Exercise objective -
Return the tail of the records exactly, starting from the line containing "Given: Select the Robusta 05/26 contract term" and ending with the final line.

Saved entries -
===============

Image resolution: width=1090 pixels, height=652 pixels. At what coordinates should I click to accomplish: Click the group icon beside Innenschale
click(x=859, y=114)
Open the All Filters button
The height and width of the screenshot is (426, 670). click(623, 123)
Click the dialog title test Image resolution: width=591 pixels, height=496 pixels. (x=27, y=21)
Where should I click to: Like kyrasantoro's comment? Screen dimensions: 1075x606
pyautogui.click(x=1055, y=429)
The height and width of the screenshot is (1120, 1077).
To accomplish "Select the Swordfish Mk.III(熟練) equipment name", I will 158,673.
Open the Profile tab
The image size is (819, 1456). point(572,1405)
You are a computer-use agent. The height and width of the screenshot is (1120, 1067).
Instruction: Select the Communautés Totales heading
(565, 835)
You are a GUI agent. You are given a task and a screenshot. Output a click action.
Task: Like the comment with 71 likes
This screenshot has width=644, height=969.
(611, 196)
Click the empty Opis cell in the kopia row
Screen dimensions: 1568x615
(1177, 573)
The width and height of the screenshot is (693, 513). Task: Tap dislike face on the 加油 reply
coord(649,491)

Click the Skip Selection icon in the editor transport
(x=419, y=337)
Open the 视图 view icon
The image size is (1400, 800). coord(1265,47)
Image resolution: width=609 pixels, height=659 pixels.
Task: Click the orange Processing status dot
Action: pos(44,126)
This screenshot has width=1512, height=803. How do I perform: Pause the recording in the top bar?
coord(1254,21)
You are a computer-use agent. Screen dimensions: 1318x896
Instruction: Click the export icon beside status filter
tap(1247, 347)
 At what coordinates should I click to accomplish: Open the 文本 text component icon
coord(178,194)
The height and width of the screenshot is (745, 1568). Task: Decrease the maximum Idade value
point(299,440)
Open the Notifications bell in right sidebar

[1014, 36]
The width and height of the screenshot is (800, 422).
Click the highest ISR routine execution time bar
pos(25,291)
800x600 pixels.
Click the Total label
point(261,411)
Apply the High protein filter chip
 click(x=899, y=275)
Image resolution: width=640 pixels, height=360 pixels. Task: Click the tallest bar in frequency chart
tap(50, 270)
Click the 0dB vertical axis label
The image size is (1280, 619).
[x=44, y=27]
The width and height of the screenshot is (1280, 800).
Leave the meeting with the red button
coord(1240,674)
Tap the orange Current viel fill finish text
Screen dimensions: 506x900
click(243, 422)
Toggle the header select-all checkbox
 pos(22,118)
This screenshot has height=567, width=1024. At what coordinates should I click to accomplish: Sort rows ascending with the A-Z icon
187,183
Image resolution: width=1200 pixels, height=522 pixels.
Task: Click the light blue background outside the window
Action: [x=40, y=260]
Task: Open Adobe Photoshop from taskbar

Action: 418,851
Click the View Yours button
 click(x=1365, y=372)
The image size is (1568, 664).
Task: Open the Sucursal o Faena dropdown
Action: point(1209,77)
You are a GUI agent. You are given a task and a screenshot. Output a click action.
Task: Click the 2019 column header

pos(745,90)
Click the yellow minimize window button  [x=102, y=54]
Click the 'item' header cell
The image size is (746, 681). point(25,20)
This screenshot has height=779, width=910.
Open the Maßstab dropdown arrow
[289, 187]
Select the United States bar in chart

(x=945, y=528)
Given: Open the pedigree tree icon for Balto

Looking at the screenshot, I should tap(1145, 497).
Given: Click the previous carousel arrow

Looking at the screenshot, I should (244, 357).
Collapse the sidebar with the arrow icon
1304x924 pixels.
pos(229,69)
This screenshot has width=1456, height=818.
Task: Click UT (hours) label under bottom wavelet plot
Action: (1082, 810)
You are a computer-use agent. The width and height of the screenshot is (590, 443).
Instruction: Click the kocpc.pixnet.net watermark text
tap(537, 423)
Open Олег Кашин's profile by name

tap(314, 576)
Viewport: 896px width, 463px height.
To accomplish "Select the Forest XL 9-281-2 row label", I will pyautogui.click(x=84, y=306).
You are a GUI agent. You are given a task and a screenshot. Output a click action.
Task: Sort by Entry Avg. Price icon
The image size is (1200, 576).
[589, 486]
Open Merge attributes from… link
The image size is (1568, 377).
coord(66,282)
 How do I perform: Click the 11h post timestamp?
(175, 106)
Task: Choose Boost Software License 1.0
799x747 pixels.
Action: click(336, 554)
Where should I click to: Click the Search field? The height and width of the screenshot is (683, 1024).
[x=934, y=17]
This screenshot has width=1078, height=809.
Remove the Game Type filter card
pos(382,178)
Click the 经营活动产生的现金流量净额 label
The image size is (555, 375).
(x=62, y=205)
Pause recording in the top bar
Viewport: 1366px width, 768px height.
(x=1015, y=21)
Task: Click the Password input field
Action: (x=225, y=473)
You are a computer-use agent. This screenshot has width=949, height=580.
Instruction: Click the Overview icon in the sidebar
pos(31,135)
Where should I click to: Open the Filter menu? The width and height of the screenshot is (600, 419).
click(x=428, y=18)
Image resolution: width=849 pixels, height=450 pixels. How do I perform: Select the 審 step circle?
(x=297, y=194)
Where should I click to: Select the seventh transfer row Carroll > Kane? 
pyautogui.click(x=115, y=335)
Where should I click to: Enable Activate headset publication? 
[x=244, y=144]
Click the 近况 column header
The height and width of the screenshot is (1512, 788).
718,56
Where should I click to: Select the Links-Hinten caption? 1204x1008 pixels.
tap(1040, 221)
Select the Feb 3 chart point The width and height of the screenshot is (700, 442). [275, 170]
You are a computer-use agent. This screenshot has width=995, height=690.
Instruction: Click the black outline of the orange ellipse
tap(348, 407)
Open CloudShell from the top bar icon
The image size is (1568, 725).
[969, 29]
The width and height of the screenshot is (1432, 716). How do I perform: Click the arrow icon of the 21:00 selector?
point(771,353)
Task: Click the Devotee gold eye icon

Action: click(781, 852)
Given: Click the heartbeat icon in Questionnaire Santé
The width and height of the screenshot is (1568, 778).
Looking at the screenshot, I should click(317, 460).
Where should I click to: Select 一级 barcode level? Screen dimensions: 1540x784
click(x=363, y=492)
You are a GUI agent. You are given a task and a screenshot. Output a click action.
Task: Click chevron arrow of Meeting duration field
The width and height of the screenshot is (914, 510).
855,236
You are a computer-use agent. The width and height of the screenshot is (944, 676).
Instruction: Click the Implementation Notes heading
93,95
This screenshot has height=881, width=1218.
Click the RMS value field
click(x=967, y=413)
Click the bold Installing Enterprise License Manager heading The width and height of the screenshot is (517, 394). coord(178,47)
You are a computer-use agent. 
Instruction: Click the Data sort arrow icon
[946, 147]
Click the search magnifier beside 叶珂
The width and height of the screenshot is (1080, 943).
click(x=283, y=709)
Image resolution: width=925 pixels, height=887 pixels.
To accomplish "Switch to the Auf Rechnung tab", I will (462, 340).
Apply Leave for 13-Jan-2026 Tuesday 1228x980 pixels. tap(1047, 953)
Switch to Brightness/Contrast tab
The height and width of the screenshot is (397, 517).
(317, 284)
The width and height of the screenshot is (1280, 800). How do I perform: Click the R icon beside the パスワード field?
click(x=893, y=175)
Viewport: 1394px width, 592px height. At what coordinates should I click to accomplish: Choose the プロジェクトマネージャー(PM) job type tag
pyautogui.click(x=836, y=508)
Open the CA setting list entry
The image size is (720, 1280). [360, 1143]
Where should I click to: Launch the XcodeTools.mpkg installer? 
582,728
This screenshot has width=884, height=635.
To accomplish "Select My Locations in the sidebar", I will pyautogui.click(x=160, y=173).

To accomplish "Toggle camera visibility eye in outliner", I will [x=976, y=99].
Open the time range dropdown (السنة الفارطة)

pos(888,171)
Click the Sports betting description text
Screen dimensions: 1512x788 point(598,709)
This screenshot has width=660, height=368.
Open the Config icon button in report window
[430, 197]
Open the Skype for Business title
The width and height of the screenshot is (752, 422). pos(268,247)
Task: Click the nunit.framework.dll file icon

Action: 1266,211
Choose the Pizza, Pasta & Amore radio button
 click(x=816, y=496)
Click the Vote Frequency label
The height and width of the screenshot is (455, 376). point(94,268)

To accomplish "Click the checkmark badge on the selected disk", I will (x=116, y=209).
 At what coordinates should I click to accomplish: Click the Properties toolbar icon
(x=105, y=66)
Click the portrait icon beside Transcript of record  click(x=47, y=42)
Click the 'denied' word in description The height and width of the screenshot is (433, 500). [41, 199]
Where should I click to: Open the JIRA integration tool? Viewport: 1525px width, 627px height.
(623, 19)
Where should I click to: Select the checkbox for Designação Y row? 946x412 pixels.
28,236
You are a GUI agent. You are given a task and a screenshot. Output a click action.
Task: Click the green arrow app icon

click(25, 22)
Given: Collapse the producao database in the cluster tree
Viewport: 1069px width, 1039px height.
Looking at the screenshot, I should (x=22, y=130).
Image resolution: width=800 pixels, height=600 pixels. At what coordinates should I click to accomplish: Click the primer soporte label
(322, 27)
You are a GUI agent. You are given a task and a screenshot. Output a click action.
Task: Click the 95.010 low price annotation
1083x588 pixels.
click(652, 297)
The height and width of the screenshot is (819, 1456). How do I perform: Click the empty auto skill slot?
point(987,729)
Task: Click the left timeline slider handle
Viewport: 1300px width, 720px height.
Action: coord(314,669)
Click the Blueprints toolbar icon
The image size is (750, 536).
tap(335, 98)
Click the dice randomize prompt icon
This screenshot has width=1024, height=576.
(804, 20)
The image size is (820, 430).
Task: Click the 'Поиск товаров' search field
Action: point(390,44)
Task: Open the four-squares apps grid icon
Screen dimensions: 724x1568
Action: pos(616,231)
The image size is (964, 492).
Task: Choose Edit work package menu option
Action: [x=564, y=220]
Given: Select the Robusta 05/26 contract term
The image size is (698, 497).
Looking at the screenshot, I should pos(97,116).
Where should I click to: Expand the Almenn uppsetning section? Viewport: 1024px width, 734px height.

===============

Exercise response -
Given: Select the Robusta 05/26 contract term
The image size is (698, 497).
Looking at the screenshot, I should pos(97,116).
Where should I click to: Expand the Almenn uppsetning section? Viewport: 1024px width, 734px height.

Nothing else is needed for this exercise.